- _What is being asked_
Nothing but the records, transcribed verbatim and stripped of images, should appear in the answer.

- _Dataset records_
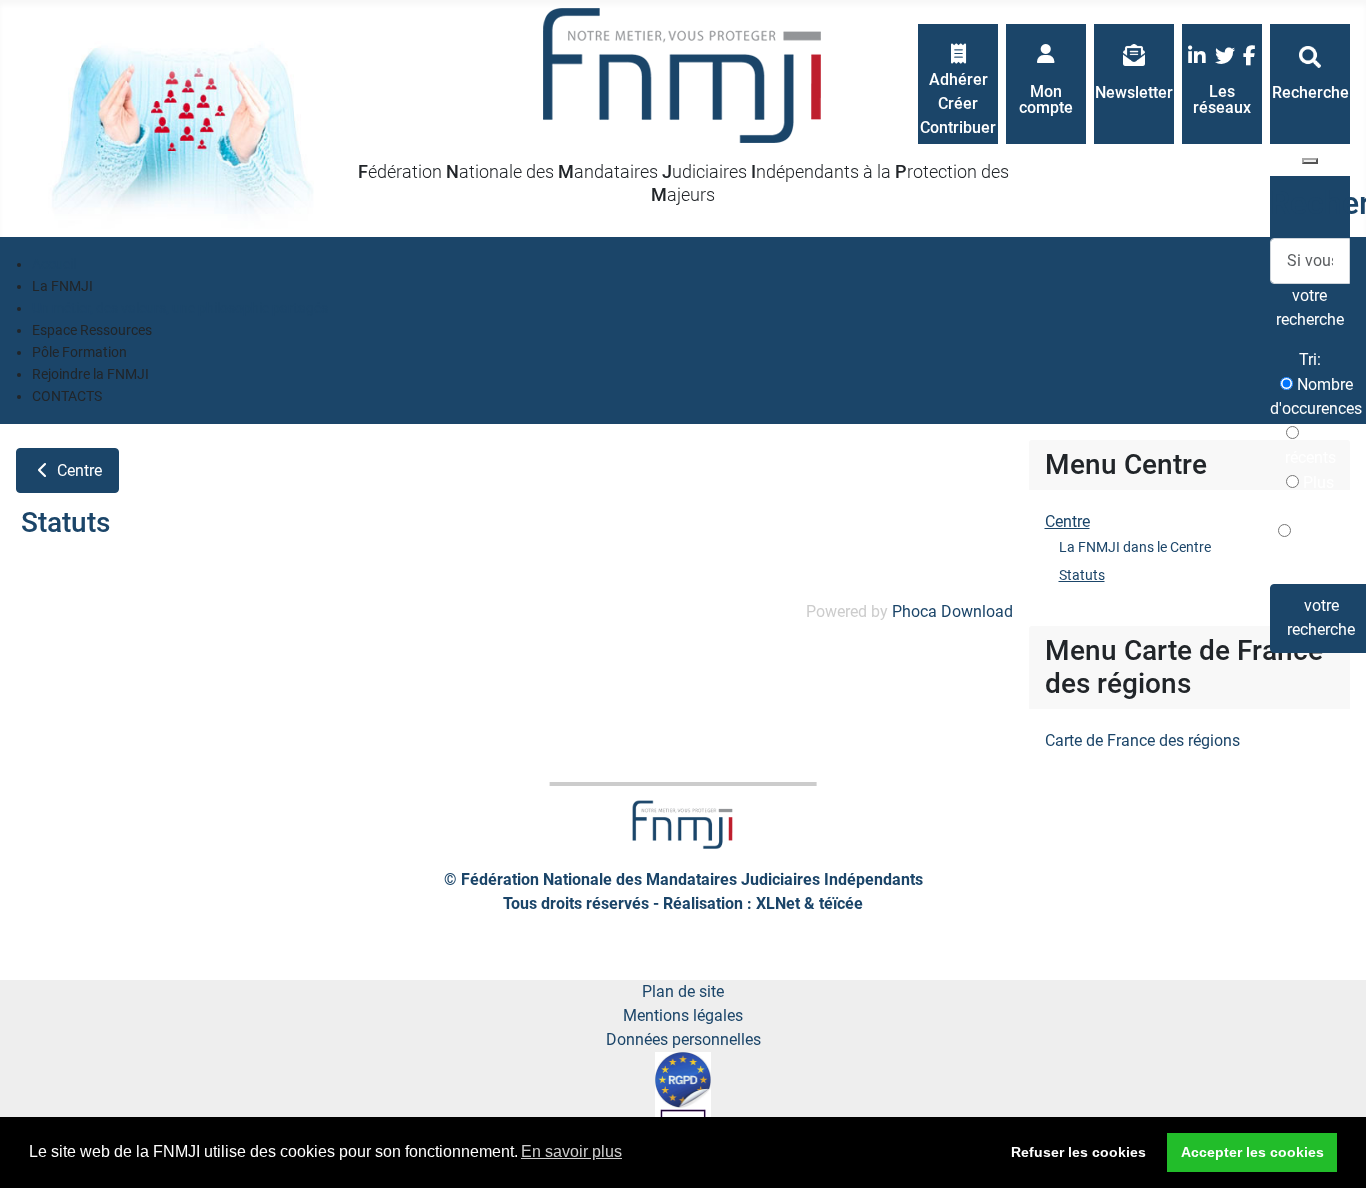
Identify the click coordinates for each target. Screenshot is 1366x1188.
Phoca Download (952, 611)
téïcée (841, 903)
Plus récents (1310, 445)
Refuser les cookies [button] (1078, 1152)
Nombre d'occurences (1316, 396)
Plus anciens (1310, 494)
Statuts (1082, 575)
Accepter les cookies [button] (1252, 1152)
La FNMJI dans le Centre (1135, 547)
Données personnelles (683, 1039)
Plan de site (683, 991)
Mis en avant (1316, 543)
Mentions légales (683, 1015)
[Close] (1310, 161)
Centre (77, 470)
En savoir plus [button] (571, 1151)
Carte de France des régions (1142, 740)
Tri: (1310, 359)
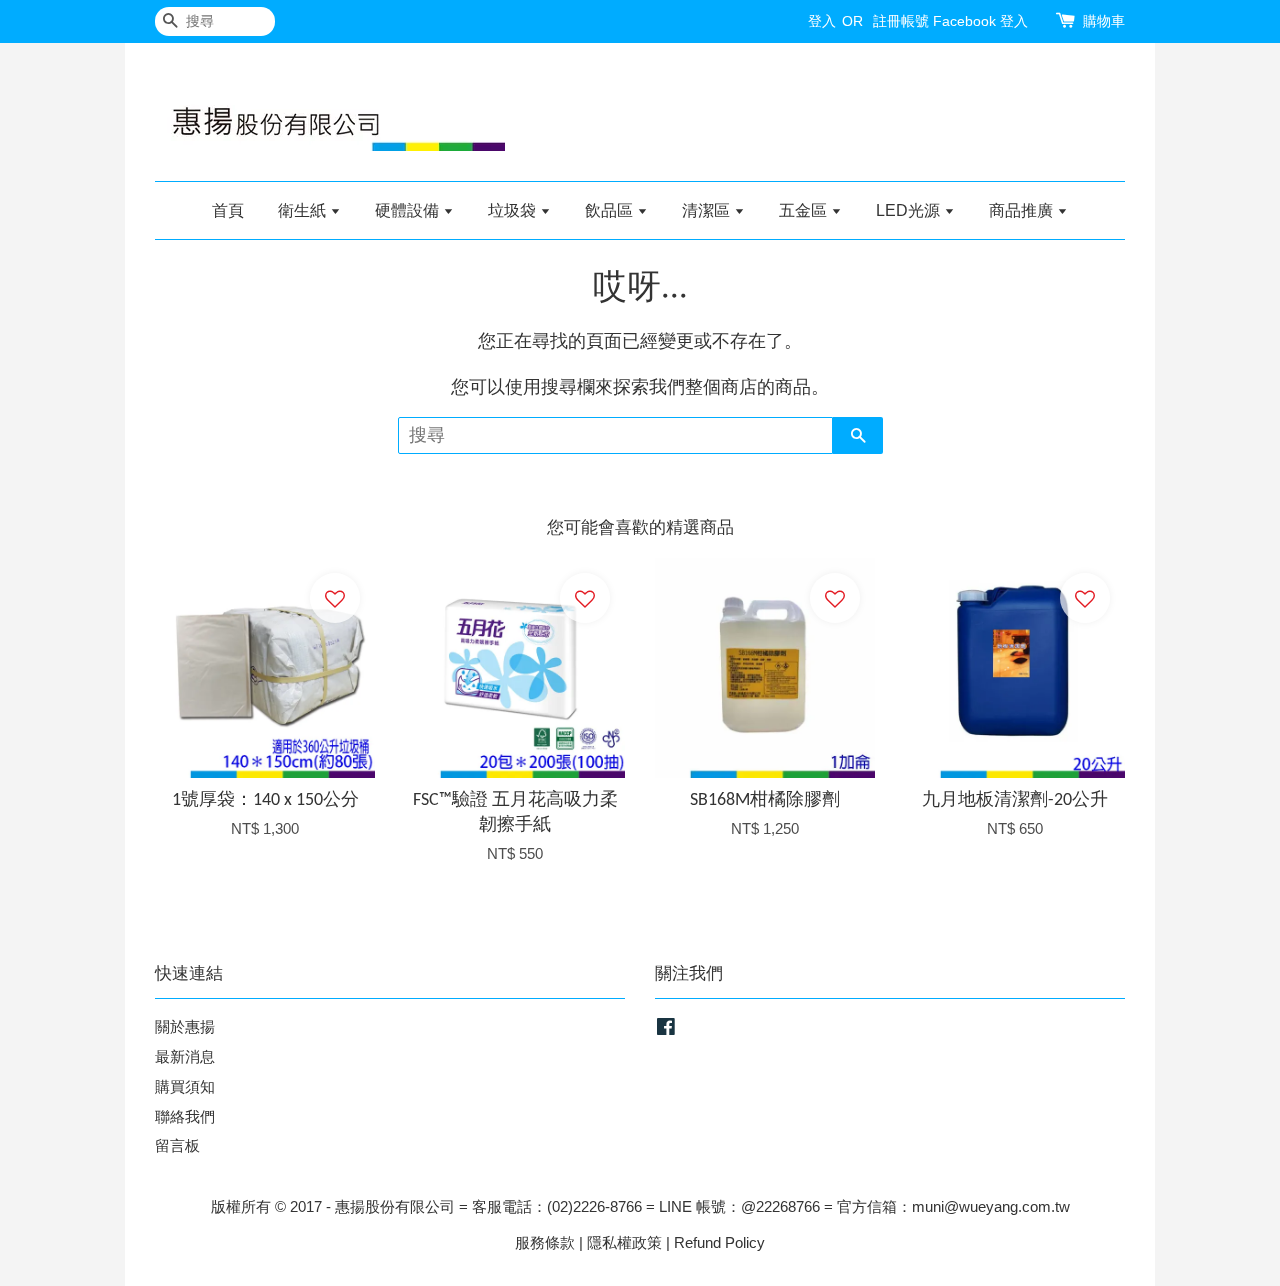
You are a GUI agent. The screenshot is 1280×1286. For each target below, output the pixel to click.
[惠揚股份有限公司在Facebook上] (666, 1029)
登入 (822, 21)
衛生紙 (304, 210)
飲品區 (611, 210)
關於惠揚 (185, 1026)
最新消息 (185, 1056)
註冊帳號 (901, 21)
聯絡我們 (185, 1116)
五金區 (805, 210)
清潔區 (708, 210)
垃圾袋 (514, 210)
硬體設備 (409, 210)
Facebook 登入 (980, 21)
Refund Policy (719, 1242)
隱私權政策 (624, 1242)
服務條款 (545, 1242)
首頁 (228, 210)
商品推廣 (1023, 210)
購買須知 (185, 1086)
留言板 (177, 1145)
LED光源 (910, 210)
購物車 (1104, 21)
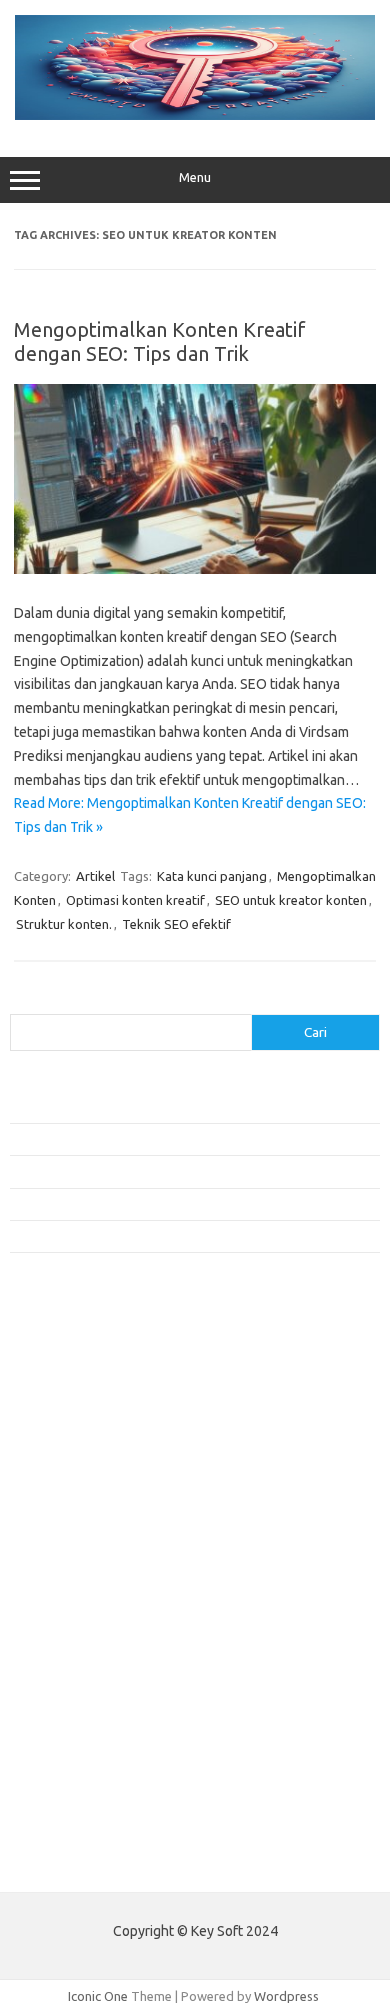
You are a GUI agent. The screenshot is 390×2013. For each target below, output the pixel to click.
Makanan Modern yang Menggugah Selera (130, 1204)
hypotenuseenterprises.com (105, 1469)
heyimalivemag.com (79, 1700)
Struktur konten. (64, 924)
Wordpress (286, 1996)
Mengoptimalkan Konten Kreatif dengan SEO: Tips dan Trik (160, 341)
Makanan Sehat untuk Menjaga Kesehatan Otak (145, 1139)
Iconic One (98, 1996)
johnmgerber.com (72, 1815)
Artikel (95, 876)
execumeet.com (68, 1354)
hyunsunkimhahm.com (85, 1719)
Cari (21, 1002)
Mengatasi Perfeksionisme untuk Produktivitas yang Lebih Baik (189, 1171)
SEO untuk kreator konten (291, 900)
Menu (195, 177)
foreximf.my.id (63, 1546)
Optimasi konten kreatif (135, 900)
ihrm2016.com (63, 1738)
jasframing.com (65, 1527)
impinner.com (59, 1508)
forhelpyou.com (67, 1661)
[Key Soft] (195, 115)
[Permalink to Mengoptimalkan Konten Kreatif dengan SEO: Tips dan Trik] (195, 569)
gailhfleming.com (71, 1681)
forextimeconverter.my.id (96, 1623)
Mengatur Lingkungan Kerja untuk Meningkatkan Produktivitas (187, 1236)
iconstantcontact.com (83, 1489)
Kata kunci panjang (212, 876)
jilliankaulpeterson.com (88, 1777)
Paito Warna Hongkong (78, 1862)
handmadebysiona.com (89, 1431)
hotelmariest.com (72, 1450)
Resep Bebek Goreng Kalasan (94, 1106)
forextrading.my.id (75, 1604)
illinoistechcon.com (76, 1757)
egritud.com (56, 1642)
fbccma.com (55, 1373)
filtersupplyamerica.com (92, 1393)
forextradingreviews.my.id (99, 1585)
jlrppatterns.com (69, 1796)
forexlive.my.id (64, 1565)
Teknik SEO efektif (176, 924)
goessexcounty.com (80, 1412)
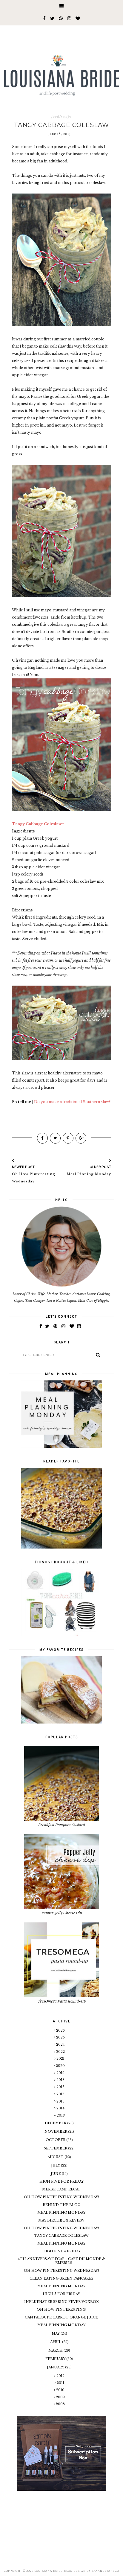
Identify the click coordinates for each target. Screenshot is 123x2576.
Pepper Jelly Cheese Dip (61, 1912)
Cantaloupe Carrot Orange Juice (61, 2317)
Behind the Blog (61, 2205)
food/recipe (61, 116)
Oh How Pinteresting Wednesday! (61, 2197)
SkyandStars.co (105, 2570)
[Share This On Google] (81, 1138)
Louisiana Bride (48, 2570)
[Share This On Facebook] (42, 1138)
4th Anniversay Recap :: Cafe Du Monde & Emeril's (61, 2261)
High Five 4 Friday (61, 2251)
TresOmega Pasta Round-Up (62, 2000)
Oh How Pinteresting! (61, 2309)
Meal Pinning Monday (61, 2212)
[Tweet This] (55, 1138)
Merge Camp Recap (61, 2189)
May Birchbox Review (61, 2220)
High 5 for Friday (61, 2294)
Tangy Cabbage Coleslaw (61, 2236)
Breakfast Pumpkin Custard (61, 1824)
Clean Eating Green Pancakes (61, 2278)
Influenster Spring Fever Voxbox (61, 2302)
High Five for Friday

- _Task answer_
Identify the click coordinates for each target. Screenshot is 1366x1188.
Phoca Download (952, 611)
téïcée (841, 903)
Plus récents (1310, 445)
Refuser les cookies [button] (1078, 1152)
Nombre d'occurences (1316, 396)
Plus anciens (1310, 494)
Statuts (1082, 575)
Accepter les cookies [button] (1252, 1152)
La FNMJI dans le Centre (1135, 547)
Données personnelles (683, 1039)
Plan de site (683, 991)
Mis en avant (1316, 543)
Mentions légales (683, 1015)
[Close] (1310, 161)
Centre (77, 470)
En savoir plus [button] (571, 1151)
Carte de France des régions (1142, 740)
Tri: (1310, 359)
You are a GUI agent. The screenshot is 1280×1286. For each target below, output the pixel to click.
[惠揚股份有限公司在Facebook上] (666, 1029)
登入 (822, 21)
衛生紙 (304, 210)
飲品區 (611, 210)
關於惠揚 (185, 1026)
最新消息 (185, 1056)
註冊帳號 (901, 21)
聯絡我們 (185, 1116)
五金區 (805, 210)
清潔區 (708, 210)
垃圾袋 (514, 210)
硬體設備 (409, 210)
Facebook 登入 (980, 21)
Refund Policy (719, 1242)
隱私權政策 (624, 1242)
服務條款 (545, 1242)
首頁 (228, 210)
商品推廣 (1023, 210)
購買須知 (185, 1086)
留言板 (177, 1145)
LED光源 (910, 210)
購物車 (1104, 21)
You are a GUI agent. The screenshot is 390×2013. For each target below, output the pixel to click.
Makanan Modern yang Menggugah Selera (130, 1204)
hypotenuseenterprises.com (105, 1469)
heyimalivemag.com (79, 1700)
Struktur konten. (64, 924)
Wordpress (286, 1996)
Mengoptimalkan Konten Kreatif dengan SEO: Tips dan Trik (160, 341)
Makanan Sehat untuk Menjaga Kesehatan Otak (145, 1139)
Iconic One (98, 1996)
johnmgerber.com (72, 1815)
Artikel (95, 876)
execumeet.com (68, 1354)
hyunsunkimhahm.com (85, 1719)
Cari (21, 1002)
Mengatasi Perfeksionisme untuk Produktivitas yang Lebih Baik (189, 1171)
SEO untuk kreator konten (291, 900)
Menu (195, 177)
foreximf.my.id (63, 1546)
Optimasi konten kreatif (135, 900)
ihrm2016.com (63, 1738)
jasframing.com (65, 1527)
impinner.com (59, 1508)
forhelpyou.com (67, 1661)
[Key Soft] (195, 115)
[Permalink to Mengoptimalkan Konten Kreatif dengan SEO: Tips dan Trik] (195, 569)
gailhfleming.com (71, 1681)
forextimeconverter.my.id (96, 1623)
Mengatur Lingkungan Kerja untuk Meningkatkan Produktivitas (187, 1236)
iconstantcontact.com (83, 1489)
Kata kunci panjang (212, 876)
jilliankaulpeterson.com (88, 1777)
Paito Warna Hongkong (78, 1862)
handmadebysiona.com (89, 1431)
hotelmariest.com (72, 1450)
Resep Bebek Goreng Kalasan (94, 1106)
forextrading.my.id (75, 1604)
illinoistechcon.com (76, 1757)
egritud.com (56, 1642)
fbccma.com (55, 1373)
filtersupplyamerica.com (92, 1393)
forextradingreviews.my.id (99, 1585)
jlrppatterns.com (69, 1796)
forexlive.my.id (64, 1565)
Teknik SEO efektif (176, 924)
goessexcounty.com (80, 1412)
Identify the click coordinates for each target. Screenshot is 123x2576.
Pepper Jelly Cheese Dip (61, 1912)
Cantaloupe Carrot Orange Juice (61, 2317)
Behind the Blog (61, 2205)
food/recipe (61, 116)
Oh How Pinteresting Wednesday! (61, 2197)
SkyandStars.co (105, 2570)
[Share This On Google] (81, 1138)
Louisiana Bride (48, 2570)
[Share This On Facebook] (42, 1138)
4th Anniversay Recap :: Cafe Du Monde & Emeril's (61, 2261)
High Five 4 Friday (61, 2251)
TresOmega Pasta Round-Up (62, 2000)
Oh How Pinteresting! (61, 2309)
Meal Pinning Monday (61, 2212)
[Tweet This] (55, 1138)
Merge Camp Recap (61, 2189)
May Birchbox Review (61, 2220)
High 5 for Friday (61, 2294)
Tangy Cabbage Coleslaw (61, 2236)
Breakfast Pumpkin Custard (61, 1824)
Clean Eating Green Pancakes (61, 2278)
Influenster Spring Fever Voxbox (61, 2302)
High Five for Friday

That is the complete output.